Ah…..the proverbial “good lead”. Salespeople get mixed up in their signals, when they visit with a lead that has a “need” for their services, but isn’t’ sending strong buying signals. Salespeople also get sucked into following up with a prospect, and perhaps chasing a prospect, that isn’t ready to buy. Worse, salespeople will meet with a prospect, and gain a gut feeling that they aren’t qualified, but still promise to follow up anyhow. What does this follow up look like? Taking measurements, going back to office and working up an estimate, and creating a proposal, and sending it off or setting up an appointment to visit the client. That is lot of work, just to hear a definitive “no”. You would be better off qualifying your prospect during the first visit, before committing to spending more time creating a proposal. There are multiple ways to feel out a prospect face to face, including getting them to talk about price, or you talking about price if they don’t. One friend of mine uses a sure fire technique (I feel disinclined to spread his time-tested technique on the internet in this article, for all his competitors to read, but you can call me and I will be happy to share: 203 943-3991). As the old expression goes, fool me once, shame on you; fool me twice shame on me. Don’t get fooled by a bad lead after you have met them in person–make sure you ask them enough questions, to uncover their needs, to discover if you are truly the right fit for them.

During the job.

Clients can make you jump through hoops during a job, unless you have a structured process for you and them to follow. Lets pick a design-build example. When you have a meeting with a client, often expectations are created at the meeting, on things you will do, and on things the client will do. A quick email outlining your promises, and their promises, goes a long way to keeping a project on track. This is something I would advise doing weekly for a multi week project. Clients can also steal your time by coming out on a job while the work is being done, and distracting your workers–even a short job. As more people work from home this is increasingly a problem. You can address this upfront in terms of how homeowners should (and should not) communicate with you and your workforce.

At the end of the job.

I have seen many jobs go south at the end of the job. Either the contractor doesn’t wrap up the job strong and quick enough, or the client finds reasons to extend the punch list.

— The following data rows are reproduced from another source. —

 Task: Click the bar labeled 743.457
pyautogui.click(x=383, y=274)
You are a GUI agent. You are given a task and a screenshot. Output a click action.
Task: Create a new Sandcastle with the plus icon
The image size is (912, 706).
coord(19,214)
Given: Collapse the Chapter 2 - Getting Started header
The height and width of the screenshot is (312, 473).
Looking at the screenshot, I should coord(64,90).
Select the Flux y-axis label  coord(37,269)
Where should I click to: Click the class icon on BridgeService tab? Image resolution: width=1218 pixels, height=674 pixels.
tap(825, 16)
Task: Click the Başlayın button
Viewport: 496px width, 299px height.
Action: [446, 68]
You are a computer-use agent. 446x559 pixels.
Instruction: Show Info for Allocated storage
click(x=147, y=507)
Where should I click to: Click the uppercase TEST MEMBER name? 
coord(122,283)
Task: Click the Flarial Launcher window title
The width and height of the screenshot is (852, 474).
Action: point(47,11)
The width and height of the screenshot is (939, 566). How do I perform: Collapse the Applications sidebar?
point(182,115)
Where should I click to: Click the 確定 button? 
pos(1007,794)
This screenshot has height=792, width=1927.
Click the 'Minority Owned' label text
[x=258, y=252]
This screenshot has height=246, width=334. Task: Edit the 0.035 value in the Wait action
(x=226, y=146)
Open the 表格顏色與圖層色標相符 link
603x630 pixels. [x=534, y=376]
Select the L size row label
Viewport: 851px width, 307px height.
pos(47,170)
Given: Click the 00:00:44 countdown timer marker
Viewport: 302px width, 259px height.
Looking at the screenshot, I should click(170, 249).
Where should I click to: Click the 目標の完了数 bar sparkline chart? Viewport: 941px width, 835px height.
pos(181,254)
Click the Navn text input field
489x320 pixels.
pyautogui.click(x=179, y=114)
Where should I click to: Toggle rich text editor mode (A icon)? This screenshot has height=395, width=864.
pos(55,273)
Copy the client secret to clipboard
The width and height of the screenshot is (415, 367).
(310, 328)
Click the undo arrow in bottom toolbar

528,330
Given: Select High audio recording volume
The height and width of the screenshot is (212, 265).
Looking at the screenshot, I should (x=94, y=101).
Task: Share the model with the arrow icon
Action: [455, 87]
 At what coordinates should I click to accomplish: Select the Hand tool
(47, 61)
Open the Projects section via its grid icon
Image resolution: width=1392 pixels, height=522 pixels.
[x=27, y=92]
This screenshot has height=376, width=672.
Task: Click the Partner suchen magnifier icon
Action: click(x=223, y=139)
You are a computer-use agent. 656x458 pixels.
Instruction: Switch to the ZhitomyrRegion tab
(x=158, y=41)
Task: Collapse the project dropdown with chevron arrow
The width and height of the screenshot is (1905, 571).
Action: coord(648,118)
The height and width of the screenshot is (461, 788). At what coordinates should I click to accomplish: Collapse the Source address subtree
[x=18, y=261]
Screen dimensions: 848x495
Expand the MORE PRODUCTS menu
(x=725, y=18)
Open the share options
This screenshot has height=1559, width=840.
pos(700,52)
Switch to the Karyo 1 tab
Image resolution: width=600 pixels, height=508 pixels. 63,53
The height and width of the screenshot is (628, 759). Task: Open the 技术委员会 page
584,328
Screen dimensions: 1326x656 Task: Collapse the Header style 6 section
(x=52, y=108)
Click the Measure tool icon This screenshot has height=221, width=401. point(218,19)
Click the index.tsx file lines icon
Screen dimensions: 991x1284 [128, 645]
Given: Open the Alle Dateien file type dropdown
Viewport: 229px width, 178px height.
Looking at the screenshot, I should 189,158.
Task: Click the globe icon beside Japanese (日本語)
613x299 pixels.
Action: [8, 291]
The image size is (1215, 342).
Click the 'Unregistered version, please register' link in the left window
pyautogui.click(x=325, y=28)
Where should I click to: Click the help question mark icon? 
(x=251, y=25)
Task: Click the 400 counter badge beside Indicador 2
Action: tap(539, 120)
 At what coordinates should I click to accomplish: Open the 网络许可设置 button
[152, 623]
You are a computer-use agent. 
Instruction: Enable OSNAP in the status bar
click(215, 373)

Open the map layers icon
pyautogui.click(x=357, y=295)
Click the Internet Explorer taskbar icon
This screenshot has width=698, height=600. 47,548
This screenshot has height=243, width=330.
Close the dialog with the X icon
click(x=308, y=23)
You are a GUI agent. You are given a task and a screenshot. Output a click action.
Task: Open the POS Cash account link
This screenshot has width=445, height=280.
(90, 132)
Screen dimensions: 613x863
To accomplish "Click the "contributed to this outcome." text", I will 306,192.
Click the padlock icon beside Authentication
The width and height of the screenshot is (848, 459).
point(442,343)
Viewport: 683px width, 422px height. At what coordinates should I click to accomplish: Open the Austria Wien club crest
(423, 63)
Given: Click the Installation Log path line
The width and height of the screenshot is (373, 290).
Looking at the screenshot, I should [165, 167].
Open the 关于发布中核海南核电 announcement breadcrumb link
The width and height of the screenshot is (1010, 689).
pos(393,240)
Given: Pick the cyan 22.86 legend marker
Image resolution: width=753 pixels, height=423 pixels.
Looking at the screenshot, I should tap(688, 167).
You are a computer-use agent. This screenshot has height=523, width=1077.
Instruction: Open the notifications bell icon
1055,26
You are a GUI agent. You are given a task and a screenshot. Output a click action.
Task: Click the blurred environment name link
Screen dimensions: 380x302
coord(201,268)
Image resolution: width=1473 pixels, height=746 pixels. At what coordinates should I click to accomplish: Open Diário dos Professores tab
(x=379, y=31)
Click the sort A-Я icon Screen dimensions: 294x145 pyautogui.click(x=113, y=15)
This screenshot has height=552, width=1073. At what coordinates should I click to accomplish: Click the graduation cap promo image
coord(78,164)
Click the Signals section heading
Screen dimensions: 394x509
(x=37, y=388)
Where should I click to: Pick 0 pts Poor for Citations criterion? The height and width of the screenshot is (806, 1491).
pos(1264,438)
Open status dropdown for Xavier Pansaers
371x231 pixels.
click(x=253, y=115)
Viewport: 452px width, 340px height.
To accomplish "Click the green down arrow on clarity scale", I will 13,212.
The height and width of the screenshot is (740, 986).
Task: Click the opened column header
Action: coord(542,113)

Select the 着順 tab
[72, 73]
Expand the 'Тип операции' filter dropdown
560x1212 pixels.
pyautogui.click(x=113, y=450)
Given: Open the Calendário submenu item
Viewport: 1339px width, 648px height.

If you don’t move quickly to close out a job, they will run on and on and take on a life of their own. Getting things in writing, and focusing on getting them done, is important. As one contractor once told me — we put 100% of our energies into the last 5% of the job. Why do so many contractors do a poor job at the end of the job? Why do they end up hurting their own time management? and perhaps their chances of referrals? and perhaps ruin their ability to upsell the client? I think it is because they haven’t measured or quantified the loss. What gets measured, gets managed. What gets discussed, gets managed. What gets written down, gets managed. Have a process in place for doing one of these three things, and you will go a long way to solving this problem.

Not paying on time.

The final time bandit that steals time and profits is collections. Like Steven Covey said (in his book: The 7 Habits of Highly Effective People) “Start with the end in mind”. This applies to collections perfectly; because this problem is solved way up front at the beginning of the relationships. It starts by how you set expectations with your client, how disciplined you are to collecting your first bill, and how much slack you give your clients. If you are disciplined upfront and have a good payment history from your client, then you can use slow payment as an indicator of dissatisfaction. I.e. when a good paying customer slows down his payments, he is saying: I am not happy with something. The key is to be very disciplined, so that you can uncover their unhappiness as soon as it happens, so you can solve it and get your final payment quickly and keep them happy. If you find that your clients are still not paying…don’t waste your time by reacting to them.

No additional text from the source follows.